And the people it has subsequently hurt.
I’ve lost count of how many times I’ve heard a patient tell me that their doctor told them to “stay away from anything white.”
It’s a seemingly harmless statement, one coming from a place of good intention, hopeful that it will help someone become healthier. In truth, during the early days of my nutrition practice, I am likely guilty of making similarly judgmental statements. But today, I want to right that wrong and apologize for any times I may have crossed that line.
Although there are many foods I could apologize to, today I want to particularly apologize to white rice and the people who enjoy it. In western culture, we have a long history of deciding that our way is the “right” way, and anyone who deviates from what we are comfortable with is wrong. White rice is a perfect example of this.
People in Asian countries have consumed rice for over 8,000 years. Let that sink in. Eight thousand years. For reference, America has only been around for 244 years. Looking objectively at the data, it can also be argued that individuals living in Asian countries have significantly better health markers than most western countries. Now, I’m not saying that rice is the key to health and longevity. But what I’m saying is that clearly, health is more complicated than “stay away from anything white.”
From what I’ve observed, western society seems intent on systematically telling people from other cultures that their way of eating is wrong. So wrong, in fact, that it is causing their disease. With our in-and-out-the-door medical approach an overly simplistic “stay away from (insert culturally important food),” we have created harm instead of preventing it.
Years of true, objective nutrition research show there is nothing wrong with white rice. Or tortillas. Or pasta. Or etc. Nutrition and health are significantly more complex than singling out a food. Health has more to do with our relationship with foods, choosing convenience over preparation, and sitting instead of walking. This is a conversation for another time, but you get the idea.
We have to change our dialogue around how we address nutrition with our patients. People come from many diverse backgrounds and have deep cultural roots in eating particular foods. Instead of dismissing our patients, take the time to work with them collaboratively.
Here is an example of a patient encounter to use for guidance:
A patient comes into your office who has diabetes. She shares that she notices her blood sugar increases significantly after eating rice, and she is worried and distraught about what to do.
Step 1: Gather info
Ask her if rice is something she eats as a staple in her current diet- this will give you a sense of how she views the food.
“I hear you saying that when you eat rice, your blood sugar increases. Is rice something you and your family enjoy eating regularly?”
Step 2: Ask for permission
“I can tell that you are worried about your blood sugar. I have some suggestions that might help. Is it ok if I share them with you?”
Step 3: Offer science-based and patient-centered advice
1: Take a walk after eating
2: Adjust the portion size
3: Reduce carbohydrates somewhere else
4. Adjust the medication
“Do any of these options sound like something you might be interested in trying?”

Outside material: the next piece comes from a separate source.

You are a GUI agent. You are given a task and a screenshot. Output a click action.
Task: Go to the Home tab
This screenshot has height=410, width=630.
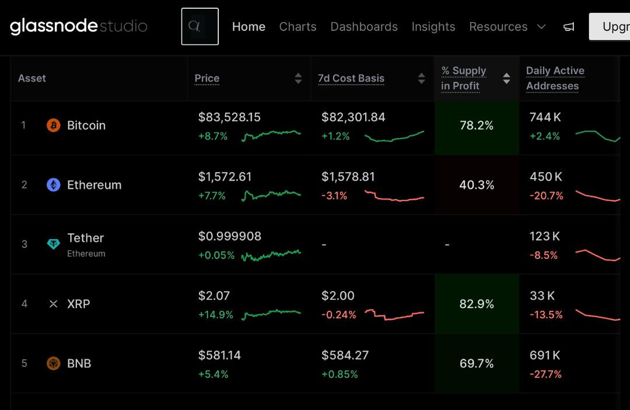click(x=249, y=27)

The patient’s primary concern was addressed. We didn’t shame her for eating rice. She feels in control of her health and trusts you.
We need to break ourselves of our rigidity and allow an openness with our patients. Humans are more interconnected than ever, and a true scientist can view the world with an open and questioning mind. We have much to learn from other cultures and need to embrace our different food heritages.
So my dear white rice, we are sorry for wronging you. Please accept a place at our table.